The *STING1* gene encodes the STING protein (stimulator of interferon genes), a key player in the body's defense against viral infections and pathogens through the production of type I interferon triggered by the detection of cytoplasmic DNA. Certain mutations in this gene lead to its constitutive activation and are responsible for an autoinflammatory disorder termed SAVI (STING-associated vasculopathy with onset in infancy), characterized by blood vessel occlusions, necrosis of the extremities, myositis, skin rashes, and pulmonary inflammation; a lupus-like presentation may also be observed. Understanding the genetics of the human *STING1* gene is of both fundamental and translational interest, all the more so as STING constitutes a therapeutic target under investigation in cancers and infectious diseases.
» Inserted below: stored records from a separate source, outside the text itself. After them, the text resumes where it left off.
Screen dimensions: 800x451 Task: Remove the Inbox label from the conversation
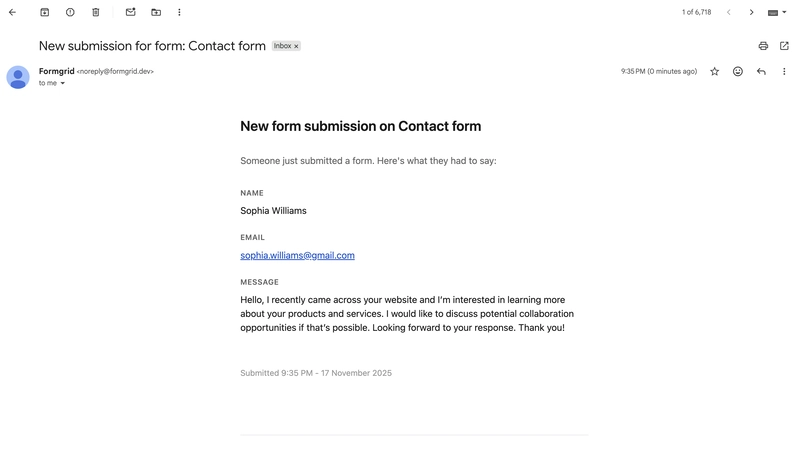296,46
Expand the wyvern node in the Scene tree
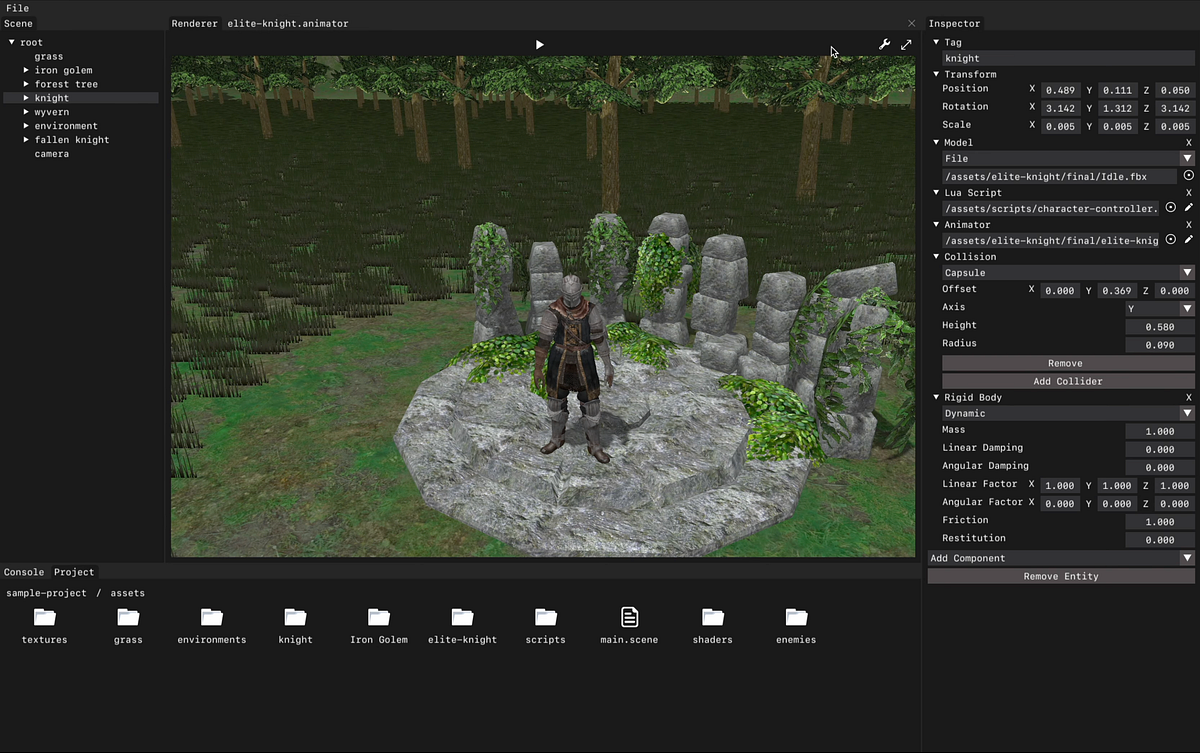1200x753 pixels. coord(25,111)
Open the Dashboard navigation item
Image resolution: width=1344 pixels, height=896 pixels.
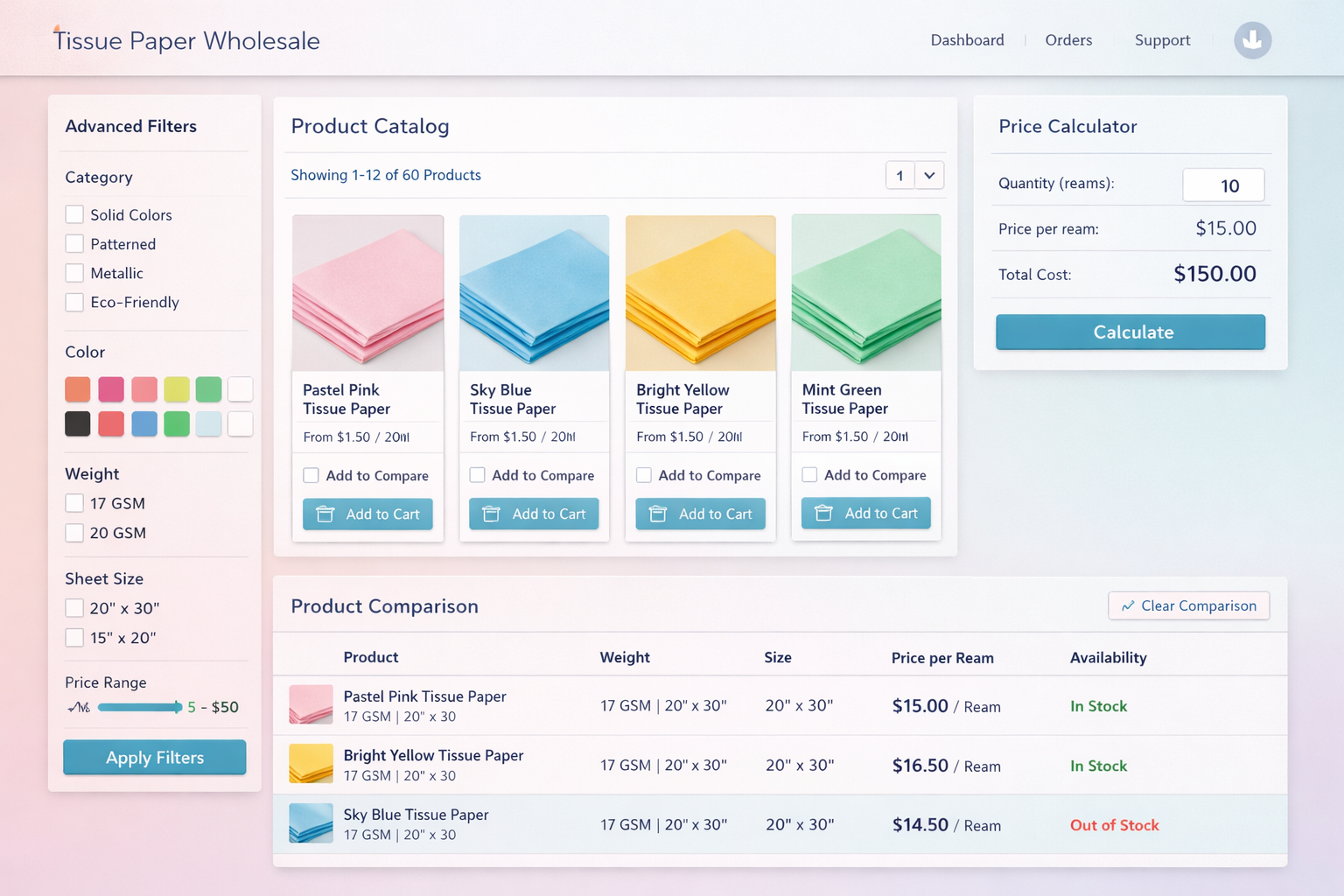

In this context, the authors generated an induced pluripotent stem cell (iPSC) line from the cells of a seven-year-old female patient carrying a rare heterozygous *STING1* variant (c.463G > A, leading to the p.V155M substitution), a dominant gain-of-function mutation inherited from her father, who was also affected. The patient presented with a complex systemic inflammatory syndrome combining vasculopathy, pulmonary fibrosis, and autoimmunity. Cryopreserved peripheral blood mononuclear cells were reprogrammed using non-integrating Sendai viral vectors expressing the OCT4, SOX2, c-MYC, and KLF4 factors. Colonies displaying a typical pluripotent stem cell morphology were manually selected in order to establish a feeder-free cultured line.
The resulting line underwent comprehensive genotypic and functional characterization. SNP array analysis, comparing the iPSC line with the parental cells, confirmed a normal karyotype, the absence of aneuploidies, deletions, or insertions, as well as genotype concordance attesting to the origin of the cells. Resequencing of the mutated site confirmed the presence of the heterozygous c.463G > A mutation. The line expressed the pluripotency markers OCT4 and SOX2 by immunocytochemistry, as well as TRA-1-81 (85%) and SSEA-4 (97%) by flow cytometry. Its capacity to differentiate spontaneously into the three germ layers was verified by embryoid body formation, followed by molecular analyses: the cells showed expression levels comparable to the reference without lineage bias and expressed ectodermal (β-III-tubulin), mesodermal (α-smooth muscle actin), and endodermal (α-fetoprotein) proteins. Mycoplasma contamination tests were negative.
This iPSC line carrying the *STING1* mutation constitutes a tool intended to explore the cellular mechanisms leading to the disease.